AVAILABLE RECORDS ▸
_____

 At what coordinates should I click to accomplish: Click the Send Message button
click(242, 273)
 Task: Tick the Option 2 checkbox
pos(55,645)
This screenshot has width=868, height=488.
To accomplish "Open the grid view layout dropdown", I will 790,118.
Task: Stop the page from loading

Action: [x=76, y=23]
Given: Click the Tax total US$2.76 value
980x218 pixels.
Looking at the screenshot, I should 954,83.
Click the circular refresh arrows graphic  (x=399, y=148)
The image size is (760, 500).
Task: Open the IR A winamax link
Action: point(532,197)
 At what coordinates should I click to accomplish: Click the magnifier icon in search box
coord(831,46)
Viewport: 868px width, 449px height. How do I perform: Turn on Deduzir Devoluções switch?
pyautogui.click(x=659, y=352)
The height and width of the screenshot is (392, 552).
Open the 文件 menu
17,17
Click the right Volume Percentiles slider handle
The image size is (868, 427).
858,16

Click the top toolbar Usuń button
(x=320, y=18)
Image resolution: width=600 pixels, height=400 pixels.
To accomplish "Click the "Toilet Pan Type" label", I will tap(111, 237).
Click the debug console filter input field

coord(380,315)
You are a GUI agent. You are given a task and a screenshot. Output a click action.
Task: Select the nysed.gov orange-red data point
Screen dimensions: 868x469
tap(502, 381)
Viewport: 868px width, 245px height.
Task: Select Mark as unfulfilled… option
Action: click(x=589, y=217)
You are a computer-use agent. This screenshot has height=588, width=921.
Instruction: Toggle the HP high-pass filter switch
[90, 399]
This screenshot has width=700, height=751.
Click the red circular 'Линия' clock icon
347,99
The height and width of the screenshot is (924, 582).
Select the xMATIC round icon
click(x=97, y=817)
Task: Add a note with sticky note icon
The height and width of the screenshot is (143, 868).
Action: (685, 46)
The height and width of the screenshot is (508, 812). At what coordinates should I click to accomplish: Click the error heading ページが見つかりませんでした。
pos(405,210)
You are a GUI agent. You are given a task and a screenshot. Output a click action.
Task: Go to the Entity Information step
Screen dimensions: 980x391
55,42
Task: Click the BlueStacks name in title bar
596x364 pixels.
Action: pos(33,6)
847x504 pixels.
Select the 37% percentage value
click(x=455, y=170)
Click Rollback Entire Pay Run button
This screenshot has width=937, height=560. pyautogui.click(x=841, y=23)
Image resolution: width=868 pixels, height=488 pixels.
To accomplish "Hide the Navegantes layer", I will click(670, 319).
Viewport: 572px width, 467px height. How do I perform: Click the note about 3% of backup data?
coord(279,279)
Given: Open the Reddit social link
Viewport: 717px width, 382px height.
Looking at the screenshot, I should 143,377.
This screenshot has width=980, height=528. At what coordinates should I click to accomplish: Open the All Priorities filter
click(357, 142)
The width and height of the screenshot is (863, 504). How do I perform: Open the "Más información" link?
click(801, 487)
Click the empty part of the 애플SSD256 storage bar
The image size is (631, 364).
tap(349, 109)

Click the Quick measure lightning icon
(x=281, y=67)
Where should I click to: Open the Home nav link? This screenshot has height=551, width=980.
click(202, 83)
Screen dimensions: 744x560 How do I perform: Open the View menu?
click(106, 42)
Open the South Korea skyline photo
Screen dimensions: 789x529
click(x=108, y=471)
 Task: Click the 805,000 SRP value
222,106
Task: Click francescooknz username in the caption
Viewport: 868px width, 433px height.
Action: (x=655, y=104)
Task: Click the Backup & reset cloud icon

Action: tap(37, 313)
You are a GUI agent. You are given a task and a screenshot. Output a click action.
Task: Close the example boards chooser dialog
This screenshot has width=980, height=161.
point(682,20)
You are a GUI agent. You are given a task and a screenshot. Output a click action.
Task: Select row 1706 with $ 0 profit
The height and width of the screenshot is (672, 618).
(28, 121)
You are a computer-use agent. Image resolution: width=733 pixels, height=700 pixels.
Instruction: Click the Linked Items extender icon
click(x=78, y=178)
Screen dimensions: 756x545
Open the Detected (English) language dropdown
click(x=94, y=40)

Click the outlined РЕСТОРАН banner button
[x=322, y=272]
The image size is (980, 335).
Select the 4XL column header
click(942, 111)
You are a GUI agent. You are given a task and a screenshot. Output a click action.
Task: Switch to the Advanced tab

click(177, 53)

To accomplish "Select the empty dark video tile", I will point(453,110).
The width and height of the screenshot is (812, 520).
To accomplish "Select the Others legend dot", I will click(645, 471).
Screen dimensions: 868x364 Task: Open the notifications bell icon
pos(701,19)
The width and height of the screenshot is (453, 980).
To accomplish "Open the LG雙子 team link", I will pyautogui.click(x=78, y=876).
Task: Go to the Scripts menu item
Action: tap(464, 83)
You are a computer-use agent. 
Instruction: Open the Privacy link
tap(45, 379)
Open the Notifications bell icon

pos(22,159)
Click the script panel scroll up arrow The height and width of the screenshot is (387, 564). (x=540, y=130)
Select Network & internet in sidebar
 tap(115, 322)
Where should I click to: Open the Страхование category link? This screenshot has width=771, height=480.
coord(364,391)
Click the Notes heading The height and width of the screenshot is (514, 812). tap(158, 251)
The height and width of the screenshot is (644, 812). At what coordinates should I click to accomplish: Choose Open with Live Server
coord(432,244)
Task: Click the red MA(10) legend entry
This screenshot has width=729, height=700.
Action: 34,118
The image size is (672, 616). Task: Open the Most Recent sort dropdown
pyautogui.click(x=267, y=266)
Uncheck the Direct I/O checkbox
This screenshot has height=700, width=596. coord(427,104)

_____

WORK ORDER ▸ Every one of the records is to be copied word for word.

FINISHED TASK ▸
 At what coordinates should I click to accomplish: Click the Send Message button
click(242, 273)
 Task: Tick the Option 2 checkbox
pos(55,645)
This screenshot has width=868, height=488.
To accomplish "Open the grid view layout dropdown", I will 790,118.
Task: Stop the page from loading

Action: [x=76, y=23]
Given: Click the Tax total US$2.76 value
980x218 pixels.
Looking at the screenshot, I should 954,83.
Click the circular refresh arrows graphic  (x=399, y=148)
The image size is (760, 500).
Task: Open the IR A winamax link
Action: point(532,197)
 At what coordinates should I click to accomplish: Click the magnifier icon in search box
coord(831,46)
Viewport: 868px width, 449px height. How do I perform: Turn on Deduzir Devoluções switch?
pyautogui.click(x=659, y=352)
The height and width of the screenshot is (392, 552).
Open the 文件 menu
17,17
Click the right Volume Percentiles slider handle
The image size is (868, 427).
858,16

Click the top toolbar Usuń button
(x=320, y=18)
Image resolution: width=600 pixels, height=400 pixels.
To accomplish "Click the "Toilet Pan Type" label", I will tap(111, 237).
Click the debug console filter input field

coord(380,315)
You are a GUI agent. You are given a task and a screenshot. Output a click action.
Task: Select the nysed.gov orange-red data point
Screen dimensions: 868x469
tap(502, 381)
Viewport: 868px width, 245px height.
Task: Select Mark as unfulfilled… option
Action: click(x=589, y=217)
You are a computer-use agent. This screenshot has height=588, width=921.
Instruction: Toggle the HP high-pass filter switch
[90, 399]
This screenshot has width=700, height=751.
Click the red circular 'Линия' clock icon
347,99
The height and width of the screenshot is (924, 582).
Select the xMATIC round icon
click(x=97, y=817)
Task: Add a note with sticky note icon
The height and width of the screenshot is (143, 868).
Action: (685, 46)
The height and width of the screenshot is (508, 812). At what coordinates should I click to accomplish: Click the error heading ページが見つかりませんでした。
pos(405,210)
You are a GUI agent. You are given a task and a screenshot. Output a click action.
Task: Go to the Entity Information step
Screen dimensions: 980x391
55,42
Task: Click the BlueStacks name in title bar
596x364 pixels.
Action: pos(33,6)
847x504 pixels.
Select the 37% percentage value
click(x=455, y=170)
Click Rollback Entire Pay Run button
This screenshot has width=937, height=560. pyautogui.click(x=841, y=23)
Image resolution: width=868 pixels, height=488 pixels.
To accomplish "Hide the Navegantes layer", I will click(670, 319).
Viewport: 572px width, 467px height. How do I perform: Click the note about 3% of backup data?
coord(279,279)
Given: Open the Reddit social link
Viewport: 717px width, 382px height.
Looking at the screenshot, I should 143,377.
This screenshot has width=980, height=528. At what coordinates should I click to accomplish: Open the All Priorities filter
click(357, 142)
The width and height of the screenshot is (863, 504). How do I perform: Open the "Más información" link?
click(801, 487)
Click the empty part of the 애플SSD256 storage bar
The image size is (631, 364).
tap(349, 109)

Click the Quick measure lightning icon
(x=281, y=67)
Where should I click to: Open the Home nav link? This screenshot has height=551, width=980.
click(202, 83)
Screen dimensions: 744x560 How do I perform: Open the View menu?
click(106, 42)
Open the South Korea skyline photo
Screen dimensions: 789x529
click(x=108, y=471)
 Task: Click the 805,000 SRP value
222,106
Task: Click francescooknz username in the caption
Viewport: 868px width, 433px height.
Action: (x=655, y=104)
Task: Click the Backup & reset cloud icon

Action: tap(37, 313)
You are a GUI agent. You are given a task and a screenshot. Output a click action.
Task: Close the example boards chooser dialog
This screenshot has width=980, height=161.
point(682,20)
You are a GUI agent. You are given a task and a screenshot. Output a click action.
Task: Select row 1706 with $ 0 profit
The height and width of the screenshot is (672, 618).
(28, 121)
You are a computer-use agent. Image resolution: width=733 pixels, height=700 pixels.
Instruction: Click the Linked Items extender icon
click(x=78, y=178)
Screen dimensions: 756x545
Open the Detected (English) language dropdown
click(x=94, y=40)

Click the outlined РЕСТОРАН banner button
[x=322, y=272]
The image size is (980, 335).
Select the 4XL column header
click(942, 111)
You are a GUI agent. You are given a task and a screenshot. Output a click action.
Task: Switch to the Advanced tab

click(177, 53)

To accomplish "Select the empty dark video tile", I will point(453,110).
The width and height of the screenshot is (812, 520).
To accomplish "Select the Others legend dot", I will click(645, 471).
Screen dimensions: 868x364 Task: Open the notifications bell icon
pos(701,19)
The width and height of the screenshot is (453, 980).
To accomplish "Open the LG雙子 team link", I will pyautogui.click(x=78, y=876).
Task: Go to the Scripts menu item
Action: tap(464, 83)
You are a computer-use agent. 
Instruction: Open the Privacy link
tap(45, 379)
Open the Notifications bell icon

pos(22,159)
Click the script panel scroll up arrow The height and width of the screenshot is (387, 564). (x=540, y=130)
Select Network & internet in sidebar
 tap(115, 322)
Where should I click to: Open the Страхование category link? This screenshot has width=771, height=480.
coord(364,391)
Click the Notes heading The height and width of the screenshot is (514, 812). tap(158, 251)
The height and width of the screenshot is (644, 812). At what coordinates should I click to accomplish: Choose Open with Live Server
coord(432,244)
Task: Click the red MA(10) legend entry
This screenshot has width=729, height=700.
Action: 34,118
The image size is (672, 616). Task: Open the Most Recent sort dropdown
pyautogui.click(x=267, y=266)
Uncheck the Direct I/O checkbox
This screenshot has height=700, width=596. coord(427,104)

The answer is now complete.